You may also want to have carbon copies of Pagecast's replies sent to
an email address (or blind carbon copies; neither recipient knows the
other recieved a message.)  In this case, uncomment out the cc= and/or
the bcc= lines in pagecast.conf in the [Mail] section.  (A comment is
any line that begins with a # character.  Remove all # characters to
'uncomment' a line.)

For instance, if you want blind carbon copies of each of Pagecast's
responses sent to joe@somewhere.com, add this line to pagecast.conf in
the [Mail] section:

bcc=joe@somewhere.com

The logfile is on by default and Pagecast appends its output to this
file in directory where pagecast resides:

./pagecast.log

In the [Log] section of pagecast.conf you can turn on and off
logging with the

log=on         [or off]

line.  You can change the filename of the logfile (including full or
relative path to it) by changing this line:

logfile=/var/log/pagecast.log    [for example]

Of course, you must have write permission where you want to write the
log file.

By default, Pagecast 1.1 (or greater) will try to 'fix' any URLs that
are malformed.  This can be turned on or off by changing the
fixlinks= item in the [General] section of pagecast.conf.  There are
two modes for link fixing, strict and lenient.  By default, fixing is 
on and set to lenient.  

Lenient mode will try to make a URL out of just about anything, while
strict mode will reject links that don't 'look' like they can be
turned into valid URLs.  Rejected links will not be submitted to
search engines, and a warning will be printed to the log about them.
Lenient mode will not reject any links.

To turn on or off strict link checking, change the strict_links= item
in the [General] section of pagecast.conf.  Here are a few examples of
the kinds of link 'fixing' Pagecast can do:

   www.some-site.com  -->   http://www.some-site.com
   ftp://site.com     -->   ftp://site.com  (same)

Provided information:

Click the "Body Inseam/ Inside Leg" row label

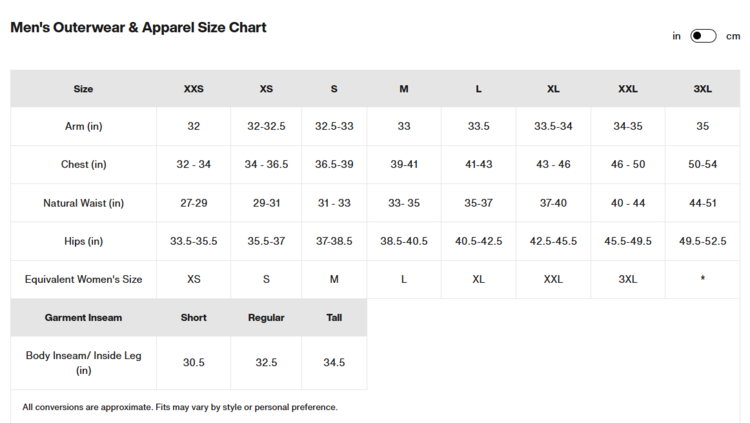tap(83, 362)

--

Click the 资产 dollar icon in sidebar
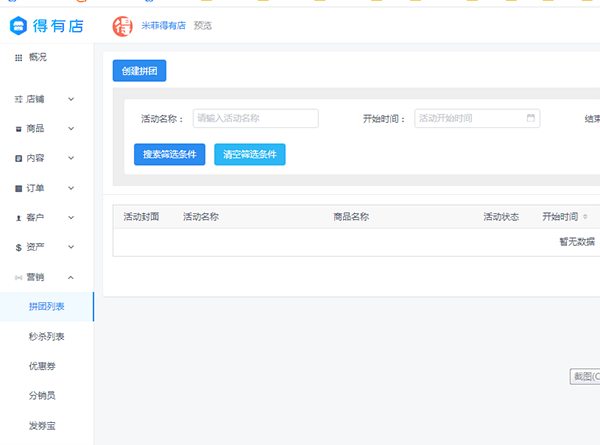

Challenges:
a – Translate this sentence from the Pagecast configuration text into Spanish: "Lenient mode will not reject any links."
b – Write out the Pagecast configuration text from "Lenient mode will try" to "log about them.", replacing "search engines" with "directories".
The lines in the two blocks above were drawn from a separate source.

Answers to the exercises:
a – El modo permisivo no rechazará ningún enlace.

b –
Lenient mode will try to make a URL out of just about anything, while
strict mode will reject links that don't 'look' like they can be
turned into valid URLs.  Rejected links will not be submitted to
directories, and a warning will be printed to the log about them.